**TASK PROMPT**
The records below must be copied in full; omit the images.

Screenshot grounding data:

--- START ---

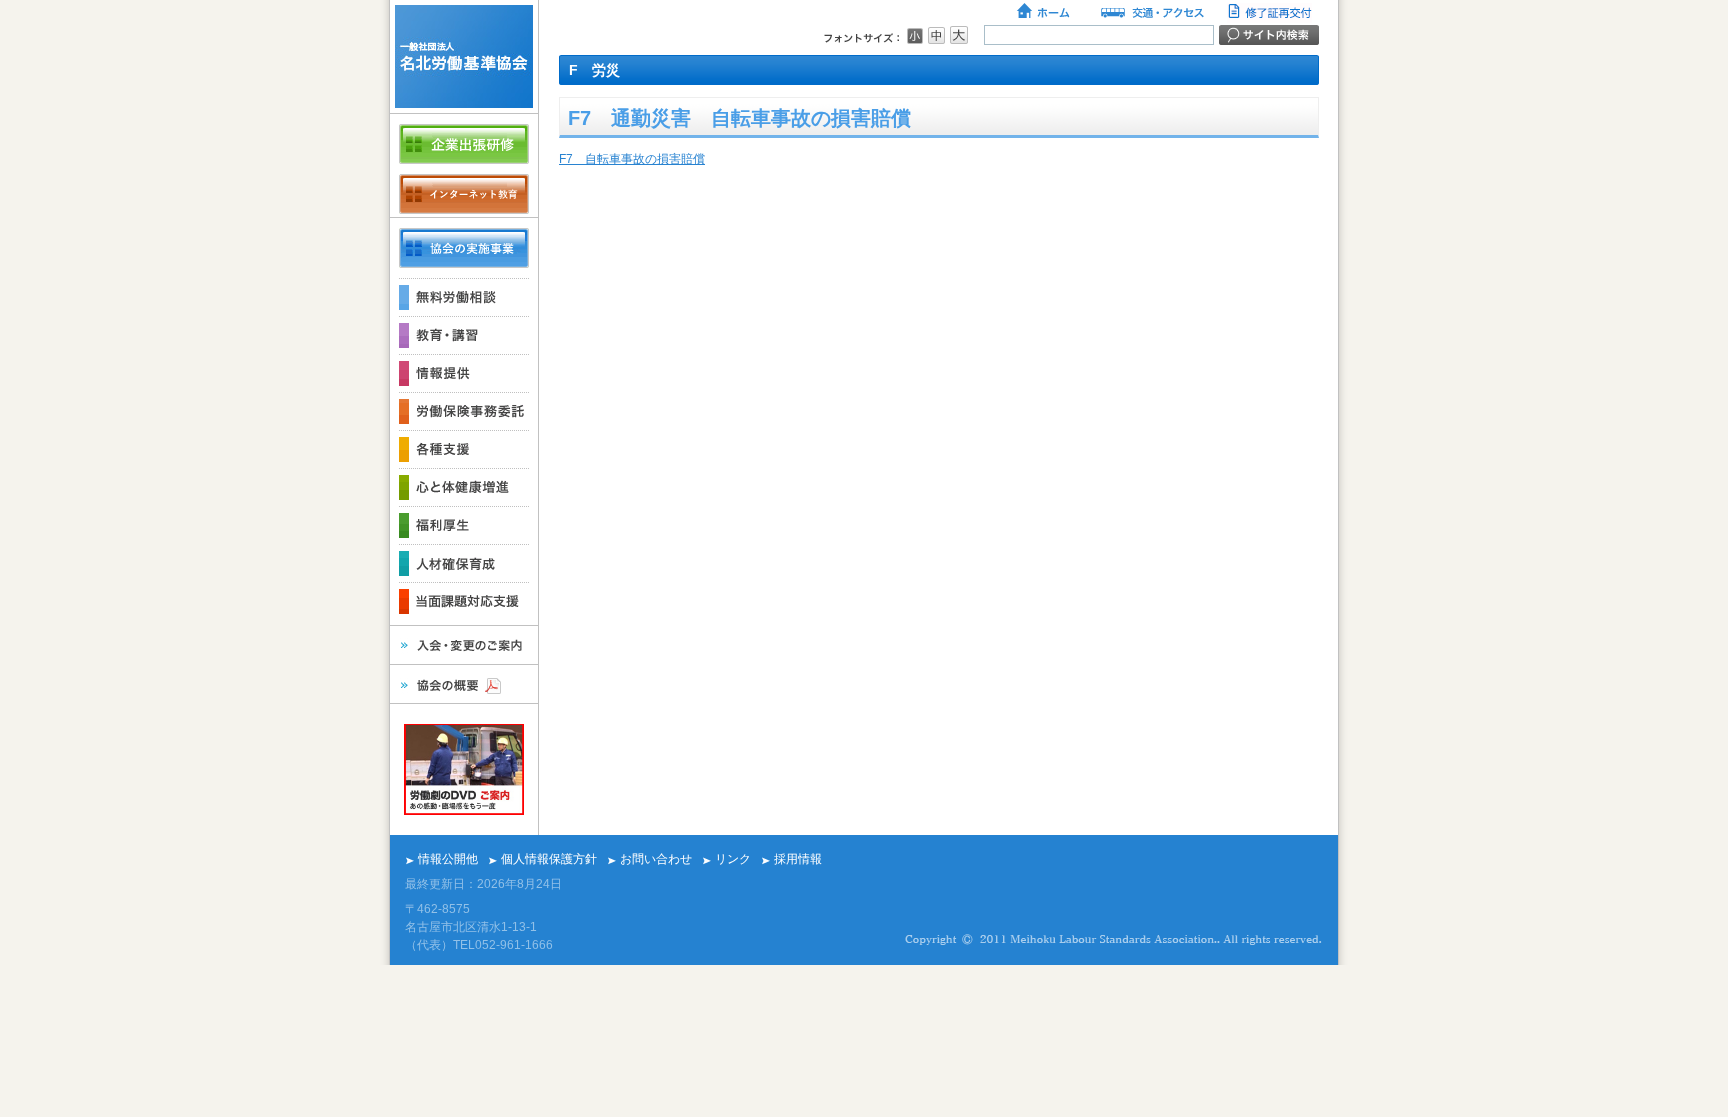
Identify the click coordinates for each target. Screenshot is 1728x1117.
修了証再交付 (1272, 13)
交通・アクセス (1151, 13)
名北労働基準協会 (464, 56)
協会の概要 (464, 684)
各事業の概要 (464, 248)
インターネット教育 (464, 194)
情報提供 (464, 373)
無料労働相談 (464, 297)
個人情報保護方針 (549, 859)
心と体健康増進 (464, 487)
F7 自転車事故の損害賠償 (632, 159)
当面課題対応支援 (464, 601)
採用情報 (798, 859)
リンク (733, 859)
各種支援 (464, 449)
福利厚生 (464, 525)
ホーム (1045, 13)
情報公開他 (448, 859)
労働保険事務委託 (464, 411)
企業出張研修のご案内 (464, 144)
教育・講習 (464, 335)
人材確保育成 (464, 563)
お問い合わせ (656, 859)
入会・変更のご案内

--- END ---

**FINISHED EXERCISE**
Identify the click coordinates for each target. Screenshot is 1728x1117.
修了証再交付 (1272, 13)
交通・アクセス (1151, 13)
名北労働基準協会 (464, 56)
協会の概要 (464, 684)
各事業の概要 (464, 248)
インターネット教育 (464, 194)
情報提供 (464, 373)
無料労働相談 (464, 297)
個人情報保護方針 (549, 859)
心と体健康増進 (464, 487)
F7 自転車事故の損害賠償 (632, 159)
当面課題対応支援 (464, 601)
採用情報 (798, 859)
リンク (733, 859)
各種支援 (464, 449)
福利厚生 (464, 525)
ホーム (1045, 13)
情報公開他 (448, 859)
労働保険事務委託 (464, 411)
企業出張研修のご案内 (464, 144)
教育・講習 (464, 335)
人材確保育成 (464, 563)
お問い合わせ (656, 859)
入会・変更のご案内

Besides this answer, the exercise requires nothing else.